How are the songs from The Waterfall changing for you on the road?
This record, in general, has been a really easy transition. Some records are really difficult to incorporate some of the songs into the set and other ones are easy. And [for] this one, most of them, like “Compound Fracture,” “Spring” and “In Its Infancy,” have been fun and we’ve been playing most of the record every night and we’ve been excited about it. People seem to be responding to it well.
Even though My Morning Jacket are known as a live band, do you let the songs dictate themselves and then worry about how the music will translate to the stage?
Absolutely, because it’s two different worlds. When you’re making an album you’re creating this life and you’re so absorbed in creating the life that you’re really not thinking about later. You’re not thinking about the future, you’re so in the moment of trying to get this thing the way you want it to be and, at least for me, there’s kind of an acceptance that time and the universe is gonna dictate whether or not it gets played live. I guess with live recordings, performances can live on forever, but really once you die — which we all will — you’ll never be playing live again. Everything is finite, but as long as there’s electricity or gramophone machines you’ll be able to play the records forever. That, to me, is really cool and really fascinating. I try not to think about the future other than the sense you want to create something people will hopefully want to listen to forever.

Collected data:
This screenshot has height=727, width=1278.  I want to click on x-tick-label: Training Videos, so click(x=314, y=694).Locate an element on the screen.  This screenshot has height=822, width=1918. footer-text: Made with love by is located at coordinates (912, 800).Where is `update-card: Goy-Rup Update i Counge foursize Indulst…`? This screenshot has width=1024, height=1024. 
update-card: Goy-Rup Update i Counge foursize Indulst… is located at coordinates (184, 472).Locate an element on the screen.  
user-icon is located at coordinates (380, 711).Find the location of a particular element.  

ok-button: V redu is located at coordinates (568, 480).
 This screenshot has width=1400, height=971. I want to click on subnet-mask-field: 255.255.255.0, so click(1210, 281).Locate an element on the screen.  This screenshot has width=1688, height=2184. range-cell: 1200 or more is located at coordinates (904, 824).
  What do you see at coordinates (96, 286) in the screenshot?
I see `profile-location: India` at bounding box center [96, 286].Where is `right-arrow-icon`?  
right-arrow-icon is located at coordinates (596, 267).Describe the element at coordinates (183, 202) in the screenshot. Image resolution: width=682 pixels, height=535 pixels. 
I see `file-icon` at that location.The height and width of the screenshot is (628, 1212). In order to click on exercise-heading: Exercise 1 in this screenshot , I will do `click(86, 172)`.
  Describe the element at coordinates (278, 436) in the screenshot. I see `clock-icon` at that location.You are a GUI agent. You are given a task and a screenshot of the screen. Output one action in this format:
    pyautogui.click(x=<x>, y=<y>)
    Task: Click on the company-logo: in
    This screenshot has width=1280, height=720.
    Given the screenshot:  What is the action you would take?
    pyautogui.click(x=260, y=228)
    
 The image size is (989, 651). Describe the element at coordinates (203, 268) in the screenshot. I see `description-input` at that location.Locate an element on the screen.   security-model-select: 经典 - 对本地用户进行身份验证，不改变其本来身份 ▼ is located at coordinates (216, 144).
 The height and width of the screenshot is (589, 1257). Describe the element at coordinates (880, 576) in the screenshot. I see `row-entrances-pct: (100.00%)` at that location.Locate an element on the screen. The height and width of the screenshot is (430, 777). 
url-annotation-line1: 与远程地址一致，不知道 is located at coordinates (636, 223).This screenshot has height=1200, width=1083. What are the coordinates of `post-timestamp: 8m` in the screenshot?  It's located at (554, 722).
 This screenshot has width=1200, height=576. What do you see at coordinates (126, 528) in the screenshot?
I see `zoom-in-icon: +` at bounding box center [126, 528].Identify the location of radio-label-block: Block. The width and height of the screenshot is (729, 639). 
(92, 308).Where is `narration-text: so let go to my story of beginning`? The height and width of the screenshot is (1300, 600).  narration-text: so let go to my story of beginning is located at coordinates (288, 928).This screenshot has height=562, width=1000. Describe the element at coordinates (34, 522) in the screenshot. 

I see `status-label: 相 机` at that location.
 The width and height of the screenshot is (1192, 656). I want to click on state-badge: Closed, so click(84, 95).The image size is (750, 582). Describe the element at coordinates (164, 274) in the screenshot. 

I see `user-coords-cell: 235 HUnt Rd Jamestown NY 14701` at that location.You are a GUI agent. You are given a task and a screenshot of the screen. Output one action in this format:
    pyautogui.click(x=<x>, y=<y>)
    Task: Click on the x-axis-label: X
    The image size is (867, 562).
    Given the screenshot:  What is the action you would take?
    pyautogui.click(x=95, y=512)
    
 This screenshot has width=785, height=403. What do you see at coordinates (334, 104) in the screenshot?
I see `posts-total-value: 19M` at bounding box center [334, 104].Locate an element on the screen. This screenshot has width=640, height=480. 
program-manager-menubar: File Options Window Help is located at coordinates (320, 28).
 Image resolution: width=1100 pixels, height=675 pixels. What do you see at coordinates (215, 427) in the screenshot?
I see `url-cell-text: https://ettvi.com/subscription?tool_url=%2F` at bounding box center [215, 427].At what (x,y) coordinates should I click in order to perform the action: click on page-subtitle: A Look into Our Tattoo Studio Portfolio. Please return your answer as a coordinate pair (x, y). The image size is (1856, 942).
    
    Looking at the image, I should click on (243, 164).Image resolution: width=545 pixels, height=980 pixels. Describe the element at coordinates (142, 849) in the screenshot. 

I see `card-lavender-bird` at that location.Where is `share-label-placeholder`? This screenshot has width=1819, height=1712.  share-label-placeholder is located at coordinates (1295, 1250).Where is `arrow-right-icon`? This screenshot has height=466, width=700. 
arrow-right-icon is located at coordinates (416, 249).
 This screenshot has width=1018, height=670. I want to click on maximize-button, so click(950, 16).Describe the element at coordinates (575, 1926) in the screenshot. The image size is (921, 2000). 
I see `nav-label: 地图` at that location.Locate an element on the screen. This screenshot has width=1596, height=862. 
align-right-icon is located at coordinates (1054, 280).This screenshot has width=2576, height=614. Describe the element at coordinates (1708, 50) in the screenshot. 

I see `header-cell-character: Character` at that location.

** Exercise **
Transcribe the interview above from "How are the" up to and including "to it well.".

** Response to this exercise **
How are the songs from The Waterfall changing for you on the road?
This record, in general, has been a really easy transition. Some records are really difficult to incorporate some of the songs into the set and other ones are easy. And [for] this one, most of them, like “Compound Fracture,” “Spring” and “In Its Infancy,” have been fun and we’ve been playing most of the record every night and we’ve been excited about it. People seem to be responding to it well.